[Stored dataset items]

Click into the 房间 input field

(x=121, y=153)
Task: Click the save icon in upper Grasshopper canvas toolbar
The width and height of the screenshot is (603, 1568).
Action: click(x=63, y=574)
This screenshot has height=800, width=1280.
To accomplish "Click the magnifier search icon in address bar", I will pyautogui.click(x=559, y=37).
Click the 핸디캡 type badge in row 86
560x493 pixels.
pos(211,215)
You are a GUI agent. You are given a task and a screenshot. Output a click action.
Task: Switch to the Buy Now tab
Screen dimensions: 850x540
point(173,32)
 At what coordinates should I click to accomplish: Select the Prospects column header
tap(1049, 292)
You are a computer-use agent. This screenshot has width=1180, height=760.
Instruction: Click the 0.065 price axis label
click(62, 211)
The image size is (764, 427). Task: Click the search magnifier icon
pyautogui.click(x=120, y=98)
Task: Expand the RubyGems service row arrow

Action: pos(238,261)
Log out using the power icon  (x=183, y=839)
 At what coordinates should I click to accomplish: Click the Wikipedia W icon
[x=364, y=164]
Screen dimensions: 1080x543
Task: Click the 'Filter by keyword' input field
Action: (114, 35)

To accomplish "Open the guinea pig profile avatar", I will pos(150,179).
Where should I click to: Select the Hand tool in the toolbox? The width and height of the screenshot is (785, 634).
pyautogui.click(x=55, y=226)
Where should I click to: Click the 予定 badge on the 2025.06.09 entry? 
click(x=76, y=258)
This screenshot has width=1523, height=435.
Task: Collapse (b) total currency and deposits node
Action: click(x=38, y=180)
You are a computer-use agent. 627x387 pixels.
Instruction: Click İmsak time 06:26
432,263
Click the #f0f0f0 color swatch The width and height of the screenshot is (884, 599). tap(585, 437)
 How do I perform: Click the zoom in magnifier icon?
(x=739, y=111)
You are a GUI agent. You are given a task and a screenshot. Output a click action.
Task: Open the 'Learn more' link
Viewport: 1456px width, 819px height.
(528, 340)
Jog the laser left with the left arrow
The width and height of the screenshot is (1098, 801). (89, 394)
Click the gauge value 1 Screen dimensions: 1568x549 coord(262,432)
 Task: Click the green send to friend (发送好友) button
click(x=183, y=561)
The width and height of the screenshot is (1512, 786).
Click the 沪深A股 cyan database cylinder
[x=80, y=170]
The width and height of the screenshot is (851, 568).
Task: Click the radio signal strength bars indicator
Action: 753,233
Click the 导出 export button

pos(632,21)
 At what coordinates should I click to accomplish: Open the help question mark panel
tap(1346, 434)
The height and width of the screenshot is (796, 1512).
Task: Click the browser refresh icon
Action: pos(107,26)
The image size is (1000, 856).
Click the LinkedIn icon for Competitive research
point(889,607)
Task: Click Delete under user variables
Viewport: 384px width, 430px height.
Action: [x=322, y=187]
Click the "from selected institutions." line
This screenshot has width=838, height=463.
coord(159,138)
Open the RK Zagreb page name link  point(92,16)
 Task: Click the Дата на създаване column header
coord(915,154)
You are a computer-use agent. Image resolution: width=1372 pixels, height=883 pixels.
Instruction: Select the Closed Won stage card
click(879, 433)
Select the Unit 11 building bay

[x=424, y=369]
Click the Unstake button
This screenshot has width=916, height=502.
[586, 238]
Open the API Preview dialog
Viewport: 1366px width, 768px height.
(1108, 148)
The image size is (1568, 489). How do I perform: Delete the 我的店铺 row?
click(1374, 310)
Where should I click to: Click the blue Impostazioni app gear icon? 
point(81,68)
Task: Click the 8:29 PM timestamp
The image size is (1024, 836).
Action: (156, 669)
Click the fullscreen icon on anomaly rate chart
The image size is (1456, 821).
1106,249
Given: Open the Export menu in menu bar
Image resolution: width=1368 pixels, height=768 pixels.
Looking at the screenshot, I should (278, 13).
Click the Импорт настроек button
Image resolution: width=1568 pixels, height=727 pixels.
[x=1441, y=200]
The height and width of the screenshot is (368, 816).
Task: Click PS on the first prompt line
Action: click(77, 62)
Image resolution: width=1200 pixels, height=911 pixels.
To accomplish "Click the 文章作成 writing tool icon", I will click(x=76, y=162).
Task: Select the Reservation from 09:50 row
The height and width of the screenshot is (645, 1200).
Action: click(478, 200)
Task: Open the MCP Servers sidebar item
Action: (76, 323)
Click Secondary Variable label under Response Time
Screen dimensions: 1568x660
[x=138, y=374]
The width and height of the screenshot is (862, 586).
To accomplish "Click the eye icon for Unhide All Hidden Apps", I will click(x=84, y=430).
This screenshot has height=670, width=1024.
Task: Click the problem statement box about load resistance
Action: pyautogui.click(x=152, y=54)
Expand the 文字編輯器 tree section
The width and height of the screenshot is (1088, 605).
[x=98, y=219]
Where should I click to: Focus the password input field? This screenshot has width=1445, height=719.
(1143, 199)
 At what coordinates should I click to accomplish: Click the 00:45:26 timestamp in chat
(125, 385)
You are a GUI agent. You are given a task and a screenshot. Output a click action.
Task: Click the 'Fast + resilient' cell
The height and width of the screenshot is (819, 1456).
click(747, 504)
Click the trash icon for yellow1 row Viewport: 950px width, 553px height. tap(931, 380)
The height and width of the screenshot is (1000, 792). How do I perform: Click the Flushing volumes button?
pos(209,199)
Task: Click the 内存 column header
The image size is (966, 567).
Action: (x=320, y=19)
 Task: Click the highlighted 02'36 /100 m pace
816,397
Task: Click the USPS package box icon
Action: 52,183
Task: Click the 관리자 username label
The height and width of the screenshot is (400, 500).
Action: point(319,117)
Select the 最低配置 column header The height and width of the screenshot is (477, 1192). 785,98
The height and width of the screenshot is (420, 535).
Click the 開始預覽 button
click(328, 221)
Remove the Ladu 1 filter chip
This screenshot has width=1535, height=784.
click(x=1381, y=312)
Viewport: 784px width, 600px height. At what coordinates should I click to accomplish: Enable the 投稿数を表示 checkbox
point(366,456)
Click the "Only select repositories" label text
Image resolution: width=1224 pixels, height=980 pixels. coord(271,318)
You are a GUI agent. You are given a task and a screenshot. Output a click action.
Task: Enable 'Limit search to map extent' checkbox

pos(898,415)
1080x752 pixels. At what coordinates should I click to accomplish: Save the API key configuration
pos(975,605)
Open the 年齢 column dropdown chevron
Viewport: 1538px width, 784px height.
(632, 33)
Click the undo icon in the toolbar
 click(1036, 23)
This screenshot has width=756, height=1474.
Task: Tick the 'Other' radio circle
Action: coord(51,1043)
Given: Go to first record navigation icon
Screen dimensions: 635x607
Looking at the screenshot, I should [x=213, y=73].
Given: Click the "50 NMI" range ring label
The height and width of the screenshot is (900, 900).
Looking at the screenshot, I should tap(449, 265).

WHAT IS REQUIRED: Please quote every record above exactly as it appears.

TASK RESPONSE:
Click into the 房间 input field

(x=121, y=153)
Task: Click the save icon in upper Grasshopper canvas toolbar
The width and height of the screenshot is (603, 1568).
Action: click(x=63, y=574)
This screenshot has height=800, width=1280.
To accomplish "Click the magnifier search icon in address bar", I will pyautogui.click(x=559, y=37).
Click the 핸디캡 type badge in row 86
560x493 pixels.
pos(211,215)
You are a GUI agent. You are given a task and a screenshot. Output a click action.
Task: Switch to the Buy Now tab
Screen dimensions: 850x540
point(173,32)
 At what coordinates should I click to accomplish: Select the Prospects column header
tap(1049, 292)
You are a computer-use agent. This screenshot has width=1180, height=760.
Instruction: Click the 0.065 price axis label
click(62, 211)
The image size is (764, 427). Task: Click the search magnifier icon
pyautogui.click(x=120, y=98)
Task: Expand the RubyGems service row arrow

Action: pos(238,261)
Log out using the power icon  (x=183, y=839)
 At what coordinates should I click to accomplish: Click the Wikipedia W icon
[x=364, y=164]
Screen dimensions: 1080x543
Task: Click the 'Filter by keyword' input field
Action: (114, 35)

To accomplish "Open the guinea pig profile avatar", I will pos(150,179).
Where should I click to: Select the Hand tool in the toolbox? The width and height of the screenshot is (785, 634).
pyautogui.click(x=55, y=226)
Where should I click to: Click the 予定 badge on the 2025.06.09 entry? 
click(x=76, y=258)
This screenshot has width=1523, height=435.
Task: Collapse (b) total currency and deposits node
Action: click(x=38, y=180)
You are a computer-use agent. 627x387 pixels.
Instruction: Click İmsak time 06:26
432,263
Click the #f0f0f0 color swatch The width and height of the screenshot is (884, 599). tap(585, 437)
 How do I perform: Click the zoom in magnifier icon?
(x=739, y=111)
You are a GUI agent. You are given a task and a screenshot. Output a click action.
Task: Open the 'Learn more' link
Viewport: 1456px width, 819px height.
(528, 340)
Jog the laser left with the left arrow
The width and height of the screenshot is (1098, 801). (89, 394)
Click the gauge value 1 Screen dimensions: 1568x549 coord(262,432)
 Task: Click the green send to friend (发送好友) button
click(x=183, y=561)
The width and height of the screenshot is (1512, 786).
Click the 沪深A股 cyan database cylinder
[x=80, y=170]
The width and height of the screenshot is (851, 568).
Task: Click the radio signal strength bars indicator
Action: 753,233
Click the 导出 export button

pos(632,21)
 At what coordinates should I click to accomplish: Open the help question mark panel
tap(1346, 434)
The height and width of the screenshot is (796, 1512).
Task: Click the browser refresh icon
Action: pos(107,26)
The image size is (1000, 856).
Click the LinkedIn icon for Competitive research
point(889,607)
Task: Click Delete under user variables
Viewport: 384px width, 430px height.
Action: [x=322, y=187]
Click the "from selected institutions." line
This screenshot has width=838, height=463.
coord(159,138)
Open the RK Zagreb page name link  point(92,16)
 Task: Click the Дата на създаване column header
coord(915,154)
You are a computer-use agent. Image resolution: width=1372 pixels, height=883 pixels.
Instruction: Select the Closed Won stage card
click(879, 433)
Select the Unit 11 building bay

[x=424, y=369]
Click the Unstake button
This screenshot has width=916, height=502.
[586, 238]
Open the API Preview dialog
Viewport: 1366px width, 768px height.
(1108, 148)
The image size is (1568, 489). How do I perform: Delete the 我的店铺 row?
click(1374, 310)
Where should I click to: Click the blue Impostazioni app gear icon? 
point(81,68)
Task: Click the 8:29 PM timestamp
The image size is (1024, 836).
Action: (156, 669)
Click the fullscreen icon on anomaly rate chart
The image size is (1456, 821).
1106,249
Given: Open the Export menu in menu bar
Image resolution: width=1368 pixels, height=768 pixels.
Looking at the screenshot, I should (278, 13).
Click the Импорт настроек button
Image resolution: width=1568 pixels, height=727 pixels.
[x=1441, y=200]
The height and width of the screenshot is (368, 816).
Task: Click PS on the first prompt line
Action: click(77, 62)
Image resolution: width=1200 pixels, height=911 pixels.
To accomplish "Click the 文章作成 writing tool icon", I will click(x=76, y=162).
Task: Select the Reservation from 09:50 row
The height and width of the screenshot is (645, 1200).
Action: click(478, 200)
Task: Open the MCP Servers sidebar item
Action: (76, 323)
Click Secondary Variable label under Response Time
Screen dimensions: 1568x660
[x=138, y=374]
The width and height of the screenshot is (862, 586).
To accomplish "Click the eye icon for Unhide All Hidden Apps", I will click(x=84, y=430).
This screenshot has height=670, width=1024.
Task: Click the problem statement box about load resistance
Action: pyautogui.click(x=152, y=54)
Expand the 文字編輯器 tree section
The width and height of the screenshot is (1088, 605).
[x=98, y=219]
Where should I click to: Focus the password input field? This screenshot has width=1445, height=719.
(1143, 199)
 At what coordinates should I click to accomplish: Click the 00:45:26 timestamp in chat
(125, 385)
You are a GUI agent. You are given a task and a screenshot. Output a click action.
Task: Click the 'Fast + resilient' cell
The height and width of the screenshot is (819, 1456).
click(747, 504)
Click the trash icon for yellow1 row Viewport: 950px width, 553px height. tap(931, 380)
The height and width of the screenshot is (1000, 792). How do I perform: Click the Flushing volumes button?
pos(209,199)
Task: Click the 内存 column header
The image size is (966, 567).
Action: (x=320, y=19)
 Task: Click the highlighted 02'36 /100 m pace
816,397
Task: Click the USPS package box icon
Action: 52,183
Task: Click the 관리자 username label
The height and width of the screenshot is (400, 500).
Action: point(319,117)
Select the 最低配置 column header The height and width of the screenshot is (477, 1192). 785,98
The height and width of the screenshot is (420, 535).
Click the 開始預覽 button
click(328, 221)
Remove the Ladu 1 filter chip
This screenshot has width=1535, height=784.
click(x=1381, y=312)
Viewport: 784px width, 600px height. At what coordinates should I click to accomplish: Enable the 投稿数を表示 checkbox
point(366,456)
Click the "Only select repositories" label text
Image resolution: width=1224 pixels, height=980 pixels. coord(271,318)
You are a GUI agent. You are given a task and a screenshot. Output a click action.
Task: Enable 'Limit search to map extent' checkbox

pos(898,415)
1080x752 pixels. At what coordinates should I click to accomplish: Save the API key configuration
pos(975,605)
Open the 年齢 column dropdown chevron
Viewport: 1538px width, 784px height.
(632, 33)
Click the undo icon in the toolbar
 click(1036, 23)
This screenshot has width=756, height=1474.
Task: Tick the 'Other' radio circle
Action: coord(51,1043)
Given: Go to first record navigation icon
Screen dimensions: 635x607
Looking at the screenshot, I should [x=213, y=73].
Given: Click the "50 NMI" range ring label
The height and width of the screenshot is (900, 900).
Looking at the screenshot, I should tap(449, 265).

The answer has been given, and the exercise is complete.